Was Experten empfehlen: Wie des Zusammenleben in Wien funktionieren kann
Sein bereits 6. Statement stellte am Montagvormittag der Wiener Integrationsrat (W.I.R.) vor. Darin wird der gesellschaftliche Zusammenhalt in der immer diverser werdenden Hauptstadt in den Mittelpunkt gerückt.
Menschenrechte und Pluralität - das sind laut dem 10-köpfigen Integrationsrat unverzichtbare Elemente einer demokratischen Stadtgesellschaft. Zu diesem Entschluss sei man nach einer sogenannten Integrationsfachtagung, bei der man sich mit Expertinnen und Experten aus der Wissenschaft und Praxis zur Thematik ausgetauscht hatte, gekommen.
Wiederkehr: "Zusammenleben gelingt nur, wenn sich alle an gemeinsame Regeln und Werte halten"
Nachdem fast die Hälfte der in Wien lebenden Menschen einen Migrationshintergrund hat, biete diese Pluralität Chancen, bringe jedoch auch Herausforderungen mit sich, heißt es. Unterschiedliche Weltbilder, kulturelle Bindungen und soziale Normen erfordern verbindliche Prinzipien für das friedvolle und respektvolle Zusammenleben. "Menschenrechtsbasierte Werte bieten den gemeinsamen Nenner, den eine diverse Stadtgesellschaft benötigt. Gruppenspezifische Abwertungen und Polarisierungen - egal von welcher Seite - können nur durch gezielte Prävention und Förderung des Dialogs überwunden werden", erklärte Kenan Güngör, Soziologe und Mitglied des W.I.R., bei der Präsentation des Statements im Wiener Rathaus.
Vizebürgermeister Christoph Wiederkehr pflichtete ihm bei: "Wien steht vor der Aufgabe, für ein gutes Zusammenleben in einer sehr diversen Gesellschaft zu sorgen. Dies gelingt nur, wenn sich alle an gemeinsame Regeln und gemeinsame Werte halten. Menschenrechtsbasierte Werte wie Menschenwürde, Pluralismus und Demokratie sind unverzichtbar, um Teilhabe zu stärken und Polarisierungen entgegenzuwirken."
Laut Judith Kohlenberger, Migrationsforscherin und Mitglied des W.I.R., verstehe sich das 6. Statement als wissenschaftlich fundierter Beitrag zu aktuellen Debatten über Identität und Zusammenleben.

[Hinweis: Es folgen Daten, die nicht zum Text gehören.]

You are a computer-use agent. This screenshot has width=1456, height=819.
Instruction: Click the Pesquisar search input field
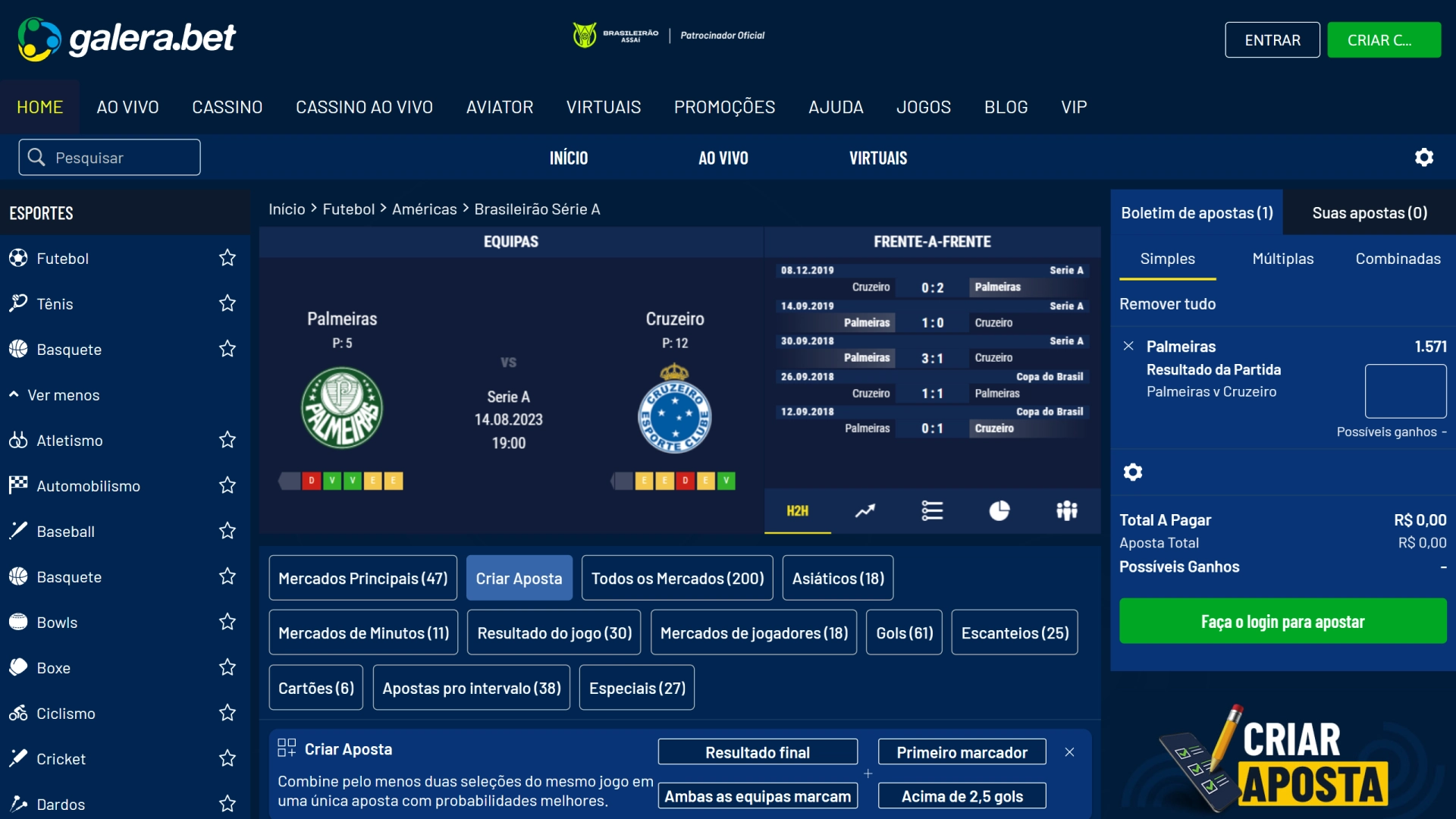coord(110,157)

Aber: "Wir möchten nicht nur Probleme aufzeigen, sondern auch Lösungsansätze entwickeln, die die Vielfalt Wiens stärken."
Daher sind in dem neuen Statement klare Handlungsempfehlungen formuliert, und zwar:
- Demokratie- und Ethikunterricht: Mehr Fokus auf Demokratiebildung in Wiener Schulen soll Toleranz, Gleichberechtigung und interkulturelles Verständnis fördern.

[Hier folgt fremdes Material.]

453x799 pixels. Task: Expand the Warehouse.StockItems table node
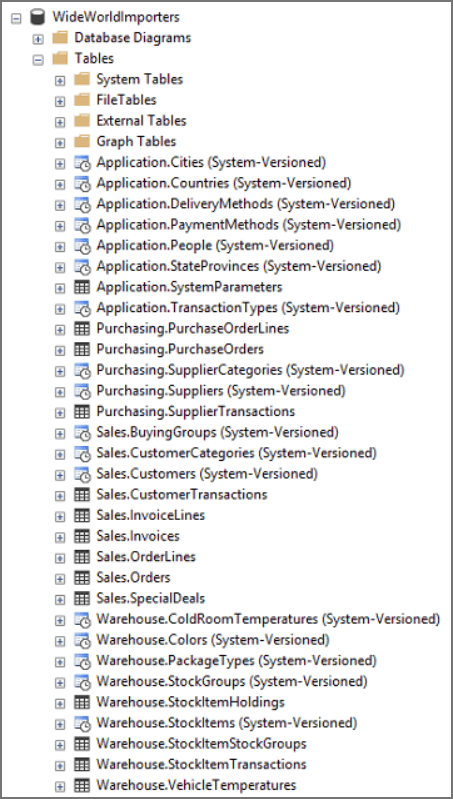tap(60, 723)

- Gruppenübergreifende Begegnungen: Soziale Räume für Austausch und Dialog zwischen unterschiedlichen Communitys sollen ausgebaut werden.
- Stärkung der Elternarbeit: Workshops und Dialogformate für Eltern sollen entstehen, um demokratische Werte und Respekt zu vermitteln.
- Verantwortung der Communitys: Migrantische Communitys sollen gezielt in die Förderung des sozialen Zusammenhalts eingebunden werden.
2 neue Projekte im Bildungsbereich
Das Bekenntnis zu Demokratie und Pluralismus soll schon bei Kindern und Jugendliche gestärkt werden, daher setzt die Stadt Wien ab 2025 zwei Projekte im Bildungsbereich um:
- Zertifizierung der „Demokratieschule Wien“: Mit dem Zertifikat „Demokratieschule Wien“ fördert die Stadt Wien eine demokratische Schulkultur, in der Schülerinnen und Schüler, Lehrkräfte und Eltern aktiv an Entscheidungen beteiligt sind. Die Schulen durchlaufen zunächst eine Selbstevaluierung, um Stärken, Schwächen und konkrete Bedarfe in den Bereichen Partizipation, Kommunikation, Vielfalt & Inklusion, Politische Bildung und Schulgemeinschaft zu identifizieren. Basierend darauf entwickeln sie gemeinsam mit Expert*innen einen individuellen Aktionsplan. Die Umsetzung wird durch Workshops, Materialien, Begleitung und Vernetzung durch den Verein Wiener Jugendzentren unterstützt. Nach erfolgreicher Umsetzung der Maßnahmen erhalten die Schulen das Zertifikat „Demokratieschule Wien“. Das Projekt startet im Schuljahr 2025/26 an fünf Wiener Pflichtschulen.
- Überarbeitung des Bildungsplans Kindergarten: Der Wiener Bildungsplan wird überarbeitet, um Demokratiebildung weiter zu stärken. Demokratie prägt alle pädagogischen Inhalte und Handlungen: Kinder werden ermutigt, ihre Meinungen einzubringen, Verantwortung zu übernehmen und andere Perspektiven wertzuschätzen. Der neue Bildungsplan wird unter Einbindung von Expert*innen und privaten Trägerorganisationen entwickelt und legt besonderen Fokus auf Sprache, Inklusion, Demokratie und Kinder unter 3 Jahren. Er soll im Sommer gesetzlich verankert und mit praxisnahen Handreichungen ergänzt werden, um neben anderen Schwerpunkten in der elementaren Bildung besonders auch die Werte einer demokratischen Gemeinschaft im Kindergartenalltag nachhaltig zu fördern.